A modified version of the enhanced assumed strain method is proposed and as its application, four-node plane element and eight-node solid element are developed. The modified version of the enhanced assumed strain method consists of a new hybrid/mixed functional and a refined enhanced strain interpolation derived from a new stress interpolation via an equivalence between the enhanced assumed strain method and the assumed stress hybrid method.
As mathematical bases of a combined approach of the enhanced assumed strain method and the assumed stress hybrid method, an equivalence between the enhanced assumed strain method and the assumed stress hybrid method is investigated. It is proven that not only the displacements but also the stresses of enhanced assumed strain elements calculated from the strains are identical to those of the corresponding assumed stress hybrid elements at least at the Gauss integration points, provided that the spaces of the trial functions for enhanced strains and for stresses satisfy the orthogonality and the inclusion or the invertibility condition. By virtue of this equivalence, a efficient stress recovery procedure of enhanced assumed strain elements and a rational approach to select optimal stress terms for stress interpolation are devised.
To overcome the variationally consistent stress recovery problem of the previous version, a three-field hybrid/mixed functional, which assumes displacements, strains, and stresses, is proposed. This functional is a special case of Felippa‘s parameterized functional and also Lees combined mixed functional. By introducing enhanced strain concept to the proposed functional, a extended finite element formulation for the enhanced assumed strain method, which can evaluate stresses explicitly, is derived.

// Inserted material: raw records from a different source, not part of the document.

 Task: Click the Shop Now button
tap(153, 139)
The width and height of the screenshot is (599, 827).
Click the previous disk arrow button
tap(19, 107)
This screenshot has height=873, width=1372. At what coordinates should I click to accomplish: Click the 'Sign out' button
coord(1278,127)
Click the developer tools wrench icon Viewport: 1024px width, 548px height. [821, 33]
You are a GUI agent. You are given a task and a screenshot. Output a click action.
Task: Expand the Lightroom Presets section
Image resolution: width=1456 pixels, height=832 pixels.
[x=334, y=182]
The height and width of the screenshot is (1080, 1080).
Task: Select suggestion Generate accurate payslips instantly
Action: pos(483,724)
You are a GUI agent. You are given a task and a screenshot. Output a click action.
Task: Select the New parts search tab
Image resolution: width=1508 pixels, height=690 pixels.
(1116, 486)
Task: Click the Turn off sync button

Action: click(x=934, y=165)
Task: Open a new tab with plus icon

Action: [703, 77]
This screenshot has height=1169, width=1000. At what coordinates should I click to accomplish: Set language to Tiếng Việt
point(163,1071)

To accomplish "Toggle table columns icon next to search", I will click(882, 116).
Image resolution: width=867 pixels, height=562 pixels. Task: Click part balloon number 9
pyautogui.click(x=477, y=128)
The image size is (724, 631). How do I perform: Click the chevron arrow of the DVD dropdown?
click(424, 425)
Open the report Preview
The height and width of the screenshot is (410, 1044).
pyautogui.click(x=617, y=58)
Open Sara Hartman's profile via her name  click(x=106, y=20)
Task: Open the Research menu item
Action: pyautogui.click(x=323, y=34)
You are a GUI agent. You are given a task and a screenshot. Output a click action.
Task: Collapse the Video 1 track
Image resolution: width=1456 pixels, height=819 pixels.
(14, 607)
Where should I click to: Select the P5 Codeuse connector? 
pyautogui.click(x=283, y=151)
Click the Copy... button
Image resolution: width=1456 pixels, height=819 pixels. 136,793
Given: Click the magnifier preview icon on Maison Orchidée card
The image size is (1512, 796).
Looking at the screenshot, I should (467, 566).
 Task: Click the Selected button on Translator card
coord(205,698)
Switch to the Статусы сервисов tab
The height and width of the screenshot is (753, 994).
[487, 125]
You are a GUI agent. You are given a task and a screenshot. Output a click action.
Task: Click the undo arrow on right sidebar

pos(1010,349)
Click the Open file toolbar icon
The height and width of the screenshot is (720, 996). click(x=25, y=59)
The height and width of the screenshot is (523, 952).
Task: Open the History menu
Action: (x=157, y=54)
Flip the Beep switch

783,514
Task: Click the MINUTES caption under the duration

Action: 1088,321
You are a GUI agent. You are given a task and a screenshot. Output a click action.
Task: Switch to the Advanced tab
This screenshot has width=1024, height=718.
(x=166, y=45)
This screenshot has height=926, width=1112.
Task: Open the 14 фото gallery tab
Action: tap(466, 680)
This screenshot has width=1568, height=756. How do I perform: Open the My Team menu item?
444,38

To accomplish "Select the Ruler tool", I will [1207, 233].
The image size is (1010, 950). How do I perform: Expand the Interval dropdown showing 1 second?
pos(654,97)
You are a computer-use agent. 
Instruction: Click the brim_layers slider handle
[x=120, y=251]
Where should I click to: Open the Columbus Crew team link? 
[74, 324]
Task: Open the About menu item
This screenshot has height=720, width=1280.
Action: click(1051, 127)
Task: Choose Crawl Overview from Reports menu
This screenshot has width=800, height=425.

Also, a refined stress interpolation is developed by using stress interpolation techniques of the assumed stress hybrid method. Modified incompatible modes are introduced and incorporated into the constraint equations for assumed stresses. The physical meaning of the results is discussed. The present stress interpolation, which can consider the mesh distortion more rigorously, is based on the physical interpretation of the role of modified incompatible modes and substantiated with simple mesh distortion measures defined in this paper. Also, a new enhanced strain interpolation is derived from proposed stress interpolation via the equivalence.
Based on the modified formulation, the proposed interpolation is adapted to the previous four-node plane the enhanced assumed strain element, EAS7 and the eight-node solid element, EAS30, which results in a new refined four-node plane element, MEAS7 and an eight-node solid element, MEAS30, respectively. Numerical results show that the refined elements are noticeable in low sensitivity to mesh distortion, no volumetric locking, and high-accuracy of stresses.